* [Document section]
<<<<
South Dakota Offers Flower Mix To Boost Pheasant Habitats

The South Dakota Department of Game, Fish and Parks is giving away a new seed mix that provides a habitat for insects eaten by upland game birds.
South Dakota Offers Flower Mix To Boost Pheasant Habitats

PIERRE, S.D. (AP) — The South Dakota Department of Game, Fish and Parks is giving away a new seed mix that provides a habitat for insects eaten by upland game birds.

Brian Pauly, a private lands habitat biologist with the state agency, told The Daily Republic that the mix is a blend of nine species of flowering cover crops. He said birds like pheasants eat the insects, and planting the mix can help boost their habitat.

South Dakota pays landowners $20 for each acre planted with the mix, and lets them enroll a maximum of 30 acres.

The flowering mix is the third being offered as part of the state program to increase food plots for wildlife. The others are corn and sorghum.

Biologists from Pheasants Forever and the Department of Game, Fish and Parks came up with the new mix, Pauly said, as they found a need to boost insect numbers.

There about 800 landowners who participate in the program, and they plant about 9,500 acres. That's down from a decade ago when there were 1,100 landowners taking part, Pauly said. The decline happened in the mid- to late-2000s due to high commodity crop prices, he said.

“We're trying to promote flowering mix this year, and we have had more interest in the program this year than we've had in the past couple years,” Pauly said.

Landowners had committed to planting 1,200 acres of the new mix this year as of Wednesday, according to Pauly.
>>>>
* [Extracted entries]
<<<<
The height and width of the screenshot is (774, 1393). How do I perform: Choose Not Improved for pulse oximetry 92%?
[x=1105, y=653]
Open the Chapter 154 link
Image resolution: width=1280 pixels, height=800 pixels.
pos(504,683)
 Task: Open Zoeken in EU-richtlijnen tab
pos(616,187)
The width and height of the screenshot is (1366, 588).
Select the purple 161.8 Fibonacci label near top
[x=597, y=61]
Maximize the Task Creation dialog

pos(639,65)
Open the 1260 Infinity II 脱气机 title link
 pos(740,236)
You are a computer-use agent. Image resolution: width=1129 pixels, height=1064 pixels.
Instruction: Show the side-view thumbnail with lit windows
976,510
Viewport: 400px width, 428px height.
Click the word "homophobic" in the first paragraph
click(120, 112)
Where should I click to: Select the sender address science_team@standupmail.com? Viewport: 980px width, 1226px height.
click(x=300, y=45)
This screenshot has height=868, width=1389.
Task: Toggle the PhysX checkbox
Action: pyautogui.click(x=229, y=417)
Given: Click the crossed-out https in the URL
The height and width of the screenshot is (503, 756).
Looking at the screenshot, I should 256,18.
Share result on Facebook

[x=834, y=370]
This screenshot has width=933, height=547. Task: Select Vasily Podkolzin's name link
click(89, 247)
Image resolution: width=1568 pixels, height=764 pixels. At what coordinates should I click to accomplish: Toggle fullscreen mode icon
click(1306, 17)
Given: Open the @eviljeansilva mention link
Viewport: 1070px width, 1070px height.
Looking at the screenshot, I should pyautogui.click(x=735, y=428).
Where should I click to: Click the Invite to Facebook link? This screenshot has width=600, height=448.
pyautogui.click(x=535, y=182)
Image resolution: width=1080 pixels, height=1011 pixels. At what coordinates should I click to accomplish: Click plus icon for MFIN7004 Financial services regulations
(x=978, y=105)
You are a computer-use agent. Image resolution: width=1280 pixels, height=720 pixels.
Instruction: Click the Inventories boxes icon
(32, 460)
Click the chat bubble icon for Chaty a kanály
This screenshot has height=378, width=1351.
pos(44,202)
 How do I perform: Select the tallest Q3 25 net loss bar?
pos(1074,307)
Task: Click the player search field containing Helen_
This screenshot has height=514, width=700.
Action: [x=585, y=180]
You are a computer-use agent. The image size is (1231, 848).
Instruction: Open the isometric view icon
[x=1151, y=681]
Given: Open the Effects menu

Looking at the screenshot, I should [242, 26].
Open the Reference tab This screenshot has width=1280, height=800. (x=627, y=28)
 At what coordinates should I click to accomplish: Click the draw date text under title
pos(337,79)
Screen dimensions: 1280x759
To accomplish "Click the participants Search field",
>>>>
* [Work request A]
Reproduce a passage from the pheasant habitat article verbatim, beginning at the words "South Dakota pays" and stopping after the words "boost insect numbers.".
* [Work request B]
Answer these questions from the pheasant habitat article:
(i) How much does South Dakota pay landowners for each acre planted with the mix?
(ii) Which two crops are offered in the program besides the flowering mix?
(iii) How many landowners took part in the program a decade ago?
* [Work request C]
According to the pheasant habitat article, why did biologists develop the new flowering mix?

* [Expected answer A]
South Dakota pays landowners $20 for each acre planted with the mix, and lets them enroll a maximum of 30 acres.

The flowering mix is the third being offered as part of the state program to increase food plots for wildlife. The others are corn and sorghum.

Biologists from Pheasants Forever and the Department of Game, Fish and Parks came up with the new mix, Pauly said, as they found a need to boost insect numbers.

* [Expected answer B]
(i) $20 per acre
(ii) Corn and sorghum
(iii) 1,100

* [Expected answer C]
Biologists from Pheasants Forever and the Department of Game, Fish and Parks found a need to boost insect numbers. The mix provides a habitat for insects, which upland game birds like pheasants eat.